Whitehouse Isobel J, Brown Deborah, Baybutt Herbert, Diack Abigail B, Kellett Katherine A B, Piccardo Pedro, Manson Jean C, Hooper Nigel M
School of Molecular and Cellular Biology, Faculty of Biological Sciences, University of Leeds, Leeds, United Kingdom.
The Roslin Institute and Royal (Dick) School of Veterinary Studies, University of Edinburgh, Roslin, Midlothian, United Kingdom.
PLoS One. 2016 Jul 22;11(7):e0159119. doi: 10.1371/journal.pone.0159119. eCollection 2016.
The cellular prion protein (PrPC) has been proposed to play an important role in the pathogenesis of Alzheimer's disease. In cellular models PrPC inhibited the action of the β-secretase BACE1 on wild type amyloid precursor protein resulting in a reduction in amyloid-β (Aβ) peptides. Here we have assessed the effect of genetic ablation of PrPC in transgenic mice expressing human wild type amyloid precursor protein (line I5). Deletion of PrPC had no effect on the α- and β-secretase proteolysis of the amyloid precursor protein (APP) nor on the amount of Aβ38, Aβ40 or Aβ42 in the brains of the mice. In addition, ablation of PrPC did not alter Aβ deposition or histopathology phenotype in this transgenic model. Thus using this transgenic model we could not provide evidence to support the hypothesis that PrPC regulates Aβ production.

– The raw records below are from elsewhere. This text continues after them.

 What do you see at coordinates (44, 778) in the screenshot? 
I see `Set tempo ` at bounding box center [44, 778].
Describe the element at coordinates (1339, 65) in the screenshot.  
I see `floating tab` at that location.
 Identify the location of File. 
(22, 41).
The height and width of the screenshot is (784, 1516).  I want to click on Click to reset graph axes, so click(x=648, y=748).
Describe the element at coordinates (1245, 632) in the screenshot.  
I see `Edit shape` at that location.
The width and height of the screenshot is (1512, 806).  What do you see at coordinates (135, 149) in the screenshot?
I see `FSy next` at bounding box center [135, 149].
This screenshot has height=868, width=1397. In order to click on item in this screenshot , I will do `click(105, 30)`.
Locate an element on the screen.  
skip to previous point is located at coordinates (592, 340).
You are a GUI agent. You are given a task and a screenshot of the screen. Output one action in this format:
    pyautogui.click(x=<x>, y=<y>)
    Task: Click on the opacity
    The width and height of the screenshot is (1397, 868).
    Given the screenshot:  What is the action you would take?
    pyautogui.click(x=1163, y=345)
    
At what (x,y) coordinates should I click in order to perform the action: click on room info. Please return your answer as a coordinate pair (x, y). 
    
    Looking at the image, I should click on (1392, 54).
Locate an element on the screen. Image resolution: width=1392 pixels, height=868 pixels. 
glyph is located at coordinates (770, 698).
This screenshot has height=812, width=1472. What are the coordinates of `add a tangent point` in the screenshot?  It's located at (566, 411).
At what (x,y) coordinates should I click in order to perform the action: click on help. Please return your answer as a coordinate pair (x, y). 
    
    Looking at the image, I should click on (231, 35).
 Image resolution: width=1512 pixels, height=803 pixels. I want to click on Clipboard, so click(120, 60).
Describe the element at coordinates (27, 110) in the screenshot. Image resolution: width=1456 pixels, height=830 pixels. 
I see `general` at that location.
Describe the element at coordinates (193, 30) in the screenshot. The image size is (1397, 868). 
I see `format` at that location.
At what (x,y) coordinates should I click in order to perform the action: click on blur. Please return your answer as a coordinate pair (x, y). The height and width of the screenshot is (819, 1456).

细胞朊蛋白(PrPC)被认为在阿尔茨海默病的发病机制中起重要作用。在细胞模型中,PrPC抑制β-分泌酶BACE1对野生型淀粉样前体蛋白的作用,从而导致淀粉样β(Aβ)肽减少。在此,我们评估了在表达人类野生型淀粉样前体蛋白的转基因小鼠(I5系)中PrPC基因缺失的影响。PrPC的缺失对淀粉样前体蛋白(APP)的α-和β-分泌酶蛋白水解没有影响,对小鼠大脑中Aβ38、Aβ40或Aβ42的量也没有影响。此外,在这个转基因模型中,PrPC的缺失并没有改变Aβ沉积或组织病理学表型。因此,使用这个转基因模型,我们无法提供证据支持PrPC调节Aβ产生这一假说。